Claddagh è un villaggio di pescatori che ormai fa parte della città. Dal paese prende il nome il Claddagh ring, ovvero l'anello di Claddagh. L'anello ha un cuore incastonato racchiuso tra due mani. Se lo portate al dito in modo che la punta sia rivolta verso l'alto, significa che siete sposati o impegnati. Se invece il cuore è rivolto verso la punta del dito, vuol dire che siete in cerca dell'anima gemella. Il Claddagh ring venne impiegato come fede nuziale alla metà del XVIII secolo in gran parte della regione del Connaught.
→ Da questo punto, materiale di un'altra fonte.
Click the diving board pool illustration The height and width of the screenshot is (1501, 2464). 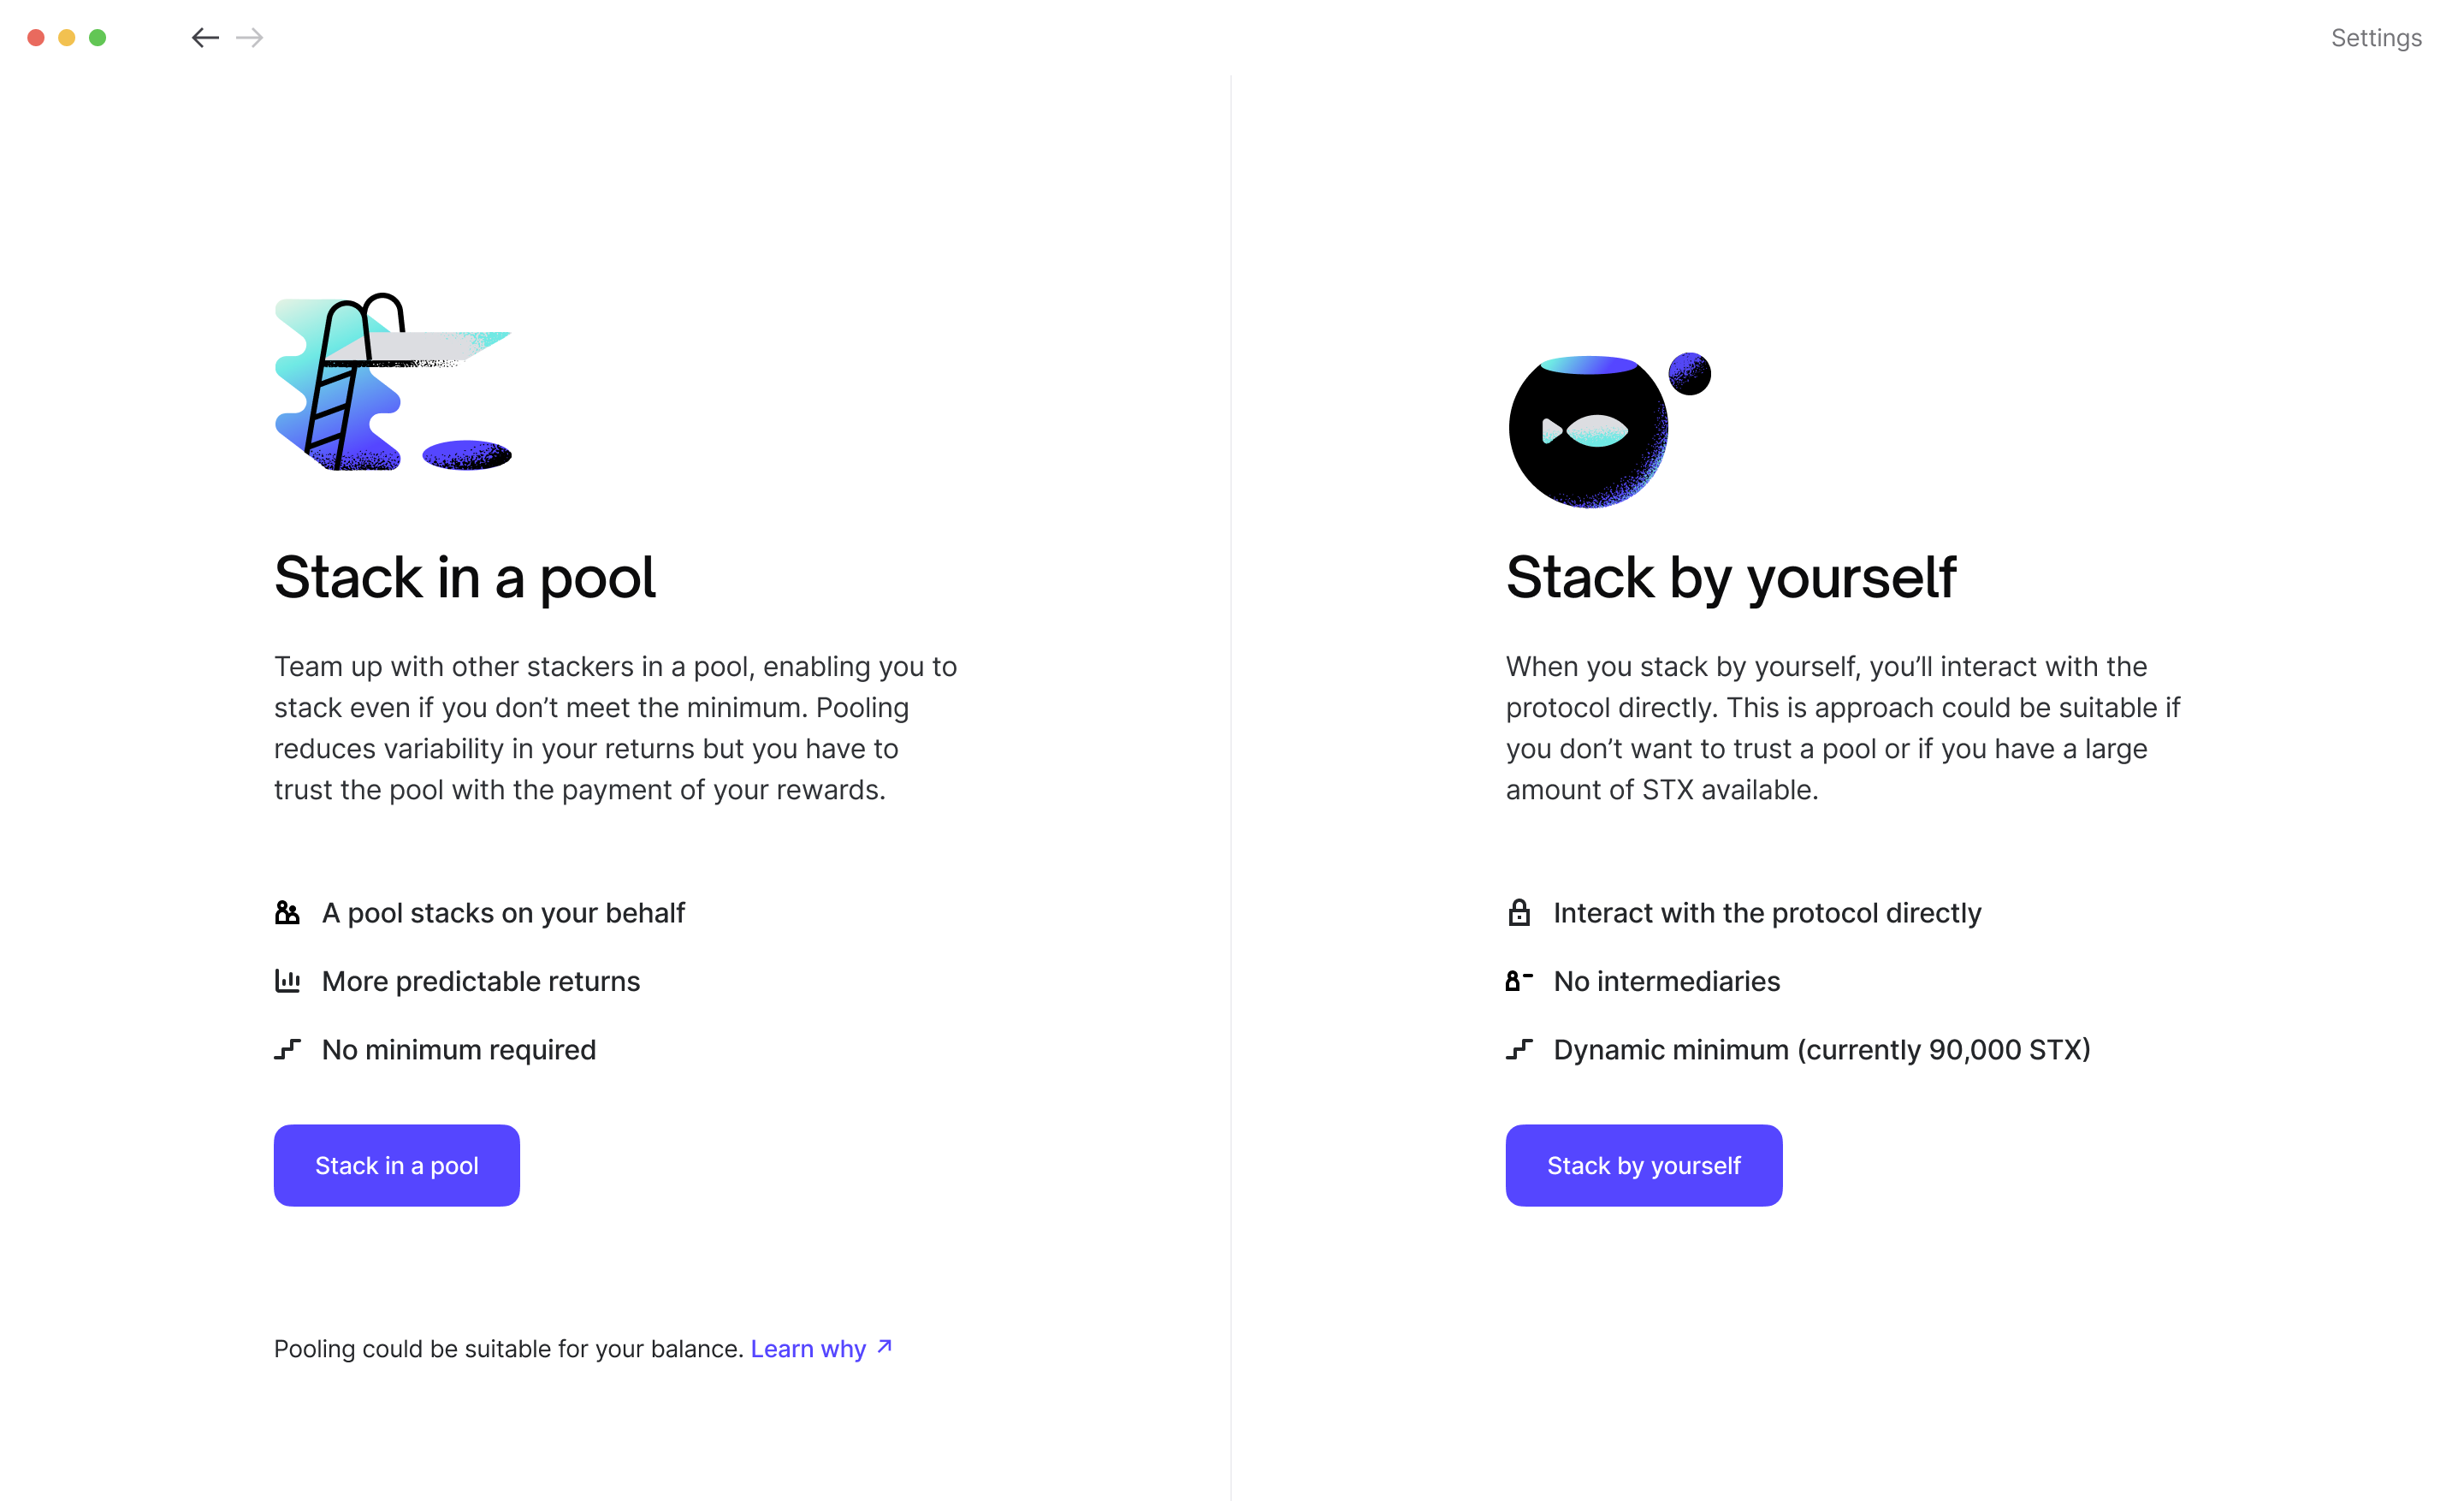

Ma la bellezza di Galway risiede soprattutto nella sua atmosfera, giovane e vivace. La città è infatti sede di una delle migliori università dell'isola. È dunque una cittadina davvero deliziosa, con le sue strade strette, i pub animati. Inoltre, qui si tengono numerosi festival: l'Arts Festival in luglio, l'A.T. Cross Literature Festival in aprile, le Galway Races ancora in luglio, il Festival delle Ostriche della Baia in settembre, solo per citare i più conosciuti.

CORK
Cork é una bella città universitaria, la seconda in ordine d'importanza dopo Dublino. E' molto vivace, ricca di eventi culturali ed è famosa per il numero dei suoi pub. La vivacità culturale è testimoniata dalle numerose manifestazioni che si organizzano ogni anno. E' qui, infatti che si tengono i famosi festival del jazz e del cinema. Non è certo un posto dove ci si può annoiare, è ricco di luoghi da visitare e offre molte occasioni di svago. Il suo nome svela l'origine della città. Cork deriva dal gaelico Corcaigh (acquitrino) a testimonianza del fatto che il territorio su cui si è sviluppata era paludoso. Il Parlament Bridge (ponte del parlamento) a una sola campata venne costruito nel 1806 per commemorare l'Act of Union che 6 anni prima aveva messo fine al parlamento irlandese e ne aveva inviato i membri a Westminster, Londra. University College Cork: nel corridoio (ala nord)dell'edificio che si affaccia in Western Road è custodita una collezione di Ogham Stones. Se vi rivolgete verso la facciata della Boole Library, a sinistra c'è il Departement of Plant Scienze (dipartimento della scienza delle piante); dietro questo edificio c'è la Cormac's Chapel che visiteremo, una piccola cappella costruita nel 1915. Le finestre con i vetri colorati e l'uso dei motivi celtici sono interessanti.